HSBC faces a potential legal challenge from small businesses that have had their accounts frozen as the largest bank listed in the UK attempts to crack down on anti-money laundering.
Hundreds of small companies, ranging from financial services boutiques to a fruit importer, have been hit by the crackdown, according to two people close to the situation.
Stewarts Law is seeking to launch a legal challenge on behalf of small companies that allege they have lost money as a result of being unable to conduct business.
Clive Zietman, head of commercial litigation at Stewarts, told the FT: “It is clear that in some cases HSBC’s actions caused great harm to a large number of perfectly respectable and innocent businesses.
“In so far as the law permits, HSBC should plainly provide fair compensation to any business that has been adversely affected by any wrongful conduct.”
A number of the businesses that allege to have been impacted have an international presence with multi-currency accounts, according to one person involved. In some cases, businesses had their accounts frozen for “many weeks”, the person said.

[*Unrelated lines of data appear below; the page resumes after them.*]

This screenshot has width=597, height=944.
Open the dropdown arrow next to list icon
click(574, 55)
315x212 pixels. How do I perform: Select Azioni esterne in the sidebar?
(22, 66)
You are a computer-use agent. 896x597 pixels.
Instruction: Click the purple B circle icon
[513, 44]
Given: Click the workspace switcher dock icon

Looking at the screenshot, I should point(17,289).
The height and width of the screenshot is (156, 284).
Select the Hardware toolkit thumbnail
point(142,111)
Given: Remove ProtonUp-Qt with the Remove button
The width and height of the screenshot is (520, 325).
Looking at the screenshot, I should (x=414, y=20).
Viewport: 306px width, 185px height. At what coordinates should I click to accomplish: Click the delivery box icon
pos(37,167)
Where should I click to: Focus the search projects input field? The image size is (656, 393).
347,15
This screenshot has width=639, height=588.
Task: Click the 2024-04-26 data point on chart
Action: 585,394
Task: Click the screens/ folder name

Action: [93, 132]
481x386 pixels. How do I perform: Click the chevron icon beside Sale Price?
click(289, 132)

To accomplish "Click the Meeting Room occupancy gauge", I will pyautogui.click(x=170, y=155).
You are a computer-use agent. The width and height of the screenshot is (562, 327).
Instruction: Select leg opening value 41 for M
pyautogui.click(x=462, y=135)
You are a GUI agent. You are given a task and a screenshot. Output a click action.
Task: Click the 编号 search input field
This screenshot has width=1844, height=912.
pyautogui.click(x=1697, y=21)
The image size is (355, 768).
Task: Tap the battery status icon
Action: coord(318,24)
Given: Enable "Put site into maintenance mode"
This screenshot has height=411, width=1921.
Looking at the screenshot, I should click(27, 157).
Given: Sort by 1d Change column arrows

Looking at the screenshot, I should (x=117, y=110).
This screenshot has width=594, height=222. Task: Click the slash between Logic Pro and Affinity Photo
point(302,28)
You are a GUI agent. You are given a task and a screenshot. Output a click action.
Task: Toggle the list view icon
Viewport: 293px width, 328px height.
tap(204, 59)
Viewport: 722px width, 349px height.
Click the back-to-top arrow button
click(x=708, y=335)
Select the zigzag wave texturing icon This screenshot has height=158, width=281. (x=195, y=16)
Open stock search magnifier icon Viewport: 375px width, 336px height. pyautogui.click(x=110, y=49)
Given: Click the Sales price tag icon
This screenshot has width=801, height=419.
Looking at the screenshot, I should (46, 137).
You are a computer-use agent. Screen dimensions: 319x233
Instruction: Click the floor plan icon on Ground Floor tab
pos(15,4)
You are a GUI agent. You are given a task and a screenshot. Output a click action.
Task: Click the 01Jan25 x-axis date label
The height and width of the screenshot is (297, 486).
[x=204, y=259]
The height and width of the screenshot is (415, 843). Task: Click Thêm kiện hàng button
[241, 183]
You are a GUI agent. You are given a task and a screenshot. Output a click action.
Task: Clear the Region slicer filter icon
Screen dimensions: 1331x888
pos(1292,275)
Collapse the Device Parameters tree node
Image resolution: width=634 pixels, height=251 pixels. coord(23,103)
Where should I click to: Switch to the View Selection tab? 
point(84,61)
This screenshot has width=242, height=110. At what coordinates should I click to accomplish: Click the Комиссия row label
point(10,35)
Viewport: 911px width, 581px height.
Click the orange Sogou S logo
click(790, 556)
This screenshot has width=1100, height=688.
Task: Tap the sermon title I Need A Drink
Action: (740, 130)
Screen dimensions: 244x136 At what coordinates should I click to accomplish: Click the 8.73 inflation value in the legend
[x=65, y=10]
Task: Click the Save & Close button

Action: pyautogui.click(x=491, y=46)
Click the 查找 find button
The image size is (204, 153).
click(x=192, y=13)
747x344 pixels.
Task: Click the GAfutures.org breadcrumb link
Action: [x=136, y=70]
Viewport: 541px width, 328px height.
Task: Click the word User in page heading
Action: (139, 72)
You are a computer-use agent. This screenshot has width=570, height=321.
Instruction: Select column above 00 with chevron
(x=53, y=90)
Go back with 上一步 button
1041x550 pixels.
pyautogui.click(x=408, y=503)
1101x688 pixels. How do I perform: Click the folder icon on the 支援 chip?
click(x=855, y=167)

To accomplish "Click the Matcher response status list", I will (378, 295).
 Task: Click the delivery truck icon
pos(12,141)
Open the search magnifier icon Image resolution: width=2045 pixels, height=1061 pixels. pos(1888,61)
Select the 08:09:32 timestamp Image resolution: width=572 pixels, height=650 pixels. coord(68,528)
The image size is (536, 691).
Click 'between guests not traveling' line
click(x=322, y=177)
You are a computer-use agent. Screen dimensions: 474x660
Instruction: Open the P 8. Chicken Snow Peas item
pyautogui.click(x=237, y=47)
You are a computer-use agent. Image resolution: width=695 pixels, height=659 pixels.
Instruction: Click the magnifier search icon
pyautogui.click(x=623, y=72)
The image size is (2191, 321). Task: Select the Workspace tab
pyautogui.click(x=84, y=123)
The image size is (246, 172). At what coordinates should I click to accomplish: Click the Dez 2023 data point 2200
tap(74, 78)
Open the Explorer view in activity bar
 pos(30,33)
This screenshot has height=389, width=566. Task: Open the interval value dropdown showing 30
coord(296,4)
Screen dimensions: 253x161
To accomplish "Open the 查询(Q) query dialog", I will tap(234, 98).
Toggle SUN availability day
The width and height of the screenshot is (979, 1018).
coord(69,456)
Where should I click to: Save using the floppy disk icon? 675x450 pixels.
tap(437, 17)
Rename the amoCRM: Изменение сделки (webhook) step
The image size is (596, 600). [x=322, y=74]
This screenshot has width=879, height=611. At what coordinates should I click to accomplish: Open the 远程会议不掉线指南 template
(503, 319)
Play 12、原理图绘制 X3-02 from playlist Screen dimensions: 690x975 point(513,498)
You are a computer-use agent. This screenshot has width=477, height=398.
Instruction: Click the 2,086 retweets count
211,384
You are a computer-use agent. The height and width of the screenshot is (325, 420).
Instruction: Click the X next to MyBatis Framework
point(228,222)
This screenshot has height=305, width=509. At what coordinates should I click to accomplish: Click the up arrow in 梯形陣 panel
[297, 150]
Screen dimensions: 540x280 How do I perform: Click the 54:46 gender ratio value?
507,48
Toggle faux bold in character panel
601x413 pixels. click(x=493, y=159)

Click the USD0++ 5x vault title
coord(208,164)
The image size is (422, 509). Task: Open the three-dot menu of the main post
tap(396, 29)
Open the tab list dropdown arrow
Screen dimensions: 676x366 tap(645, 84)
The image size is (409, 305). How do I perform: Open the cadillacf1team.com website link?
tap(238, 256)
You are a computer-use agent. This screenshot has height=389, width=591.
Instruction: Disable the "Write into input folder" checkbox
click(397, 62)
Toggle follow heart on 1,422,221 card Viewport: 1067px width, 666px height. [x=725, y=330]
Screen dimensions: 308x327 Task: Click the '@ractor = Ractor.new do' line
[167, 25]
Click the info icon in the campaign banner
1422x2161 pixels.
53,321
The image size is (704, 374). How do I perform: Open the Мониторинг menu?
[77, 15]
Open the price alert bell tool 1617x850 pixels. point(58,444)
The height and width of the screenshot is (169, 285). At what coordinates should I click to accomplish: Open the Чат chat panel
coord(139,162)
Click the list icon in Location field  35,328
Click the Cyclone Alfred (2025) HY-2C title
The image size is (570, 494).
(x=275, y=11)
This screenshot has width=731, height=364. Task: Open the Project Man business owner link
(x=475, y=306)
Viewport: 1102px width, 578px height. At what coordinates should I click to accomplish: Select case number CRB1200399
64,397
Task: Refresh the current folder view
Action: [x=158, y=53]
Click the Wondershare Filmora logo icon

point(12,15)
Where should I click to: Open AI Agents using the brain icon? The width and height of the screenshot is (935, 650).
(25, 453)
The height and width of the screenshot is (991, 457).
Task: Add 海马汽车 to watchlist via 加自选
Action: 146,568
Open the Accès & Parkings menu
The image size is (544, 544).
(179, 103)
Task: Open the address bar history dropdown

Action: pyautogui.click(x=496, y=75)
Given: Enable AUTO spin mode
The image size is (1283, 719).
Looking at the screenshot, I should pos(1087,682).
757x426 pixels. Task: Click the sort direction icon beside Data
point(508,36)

The situation came to light at the end of August, when a number of small companies started complaining that their accounts had been locked.
It comes after HSBC sent a series of letters to business customers requesting information in order to meet ‘know your customer’ requirements.
One person close to the bank said the issue arose after some businesses missed the deadline for filing information, or provided insufficient data.
One lawyer involved in the potential claim said some businesses have received compensation from HSBC, but said the amount does not cover the lost opportunity cost, where businesses were “seriously disrupted”.
HSBC has suffered from high-profile failings in relation to anti-money laundering processes in the past. The bank paid nearly $2bn after admitting in 2012 that it had lax controls after it served as a conduit for Mexican drug gangs.
Earlier this year, HSBC revealed that it was being investigated by the UK watchdog for failings around money-laundering controls.
HSBC has attempted to tighten its controls over the past few years, introducing a regime called the ‘safeguard’ initiative in a move to tighten its ‘know your customer’ processes and help stymie money laundering.
A spokesperson for HSBC said: “As part of our efforts to stop financial crime we are conducting detailed reviews of the information we hold about our customers.
“We apologise for the inconvenience this can cause, but if we don’t receive all the information we need from a business customer, we may be forced to restrict their ability to make foreign currency payments until we are able to complete their review.”
The bank said that it had a dedicated helpline to deal with the problems, and is investing in its online KYC system to help small business customers through the review.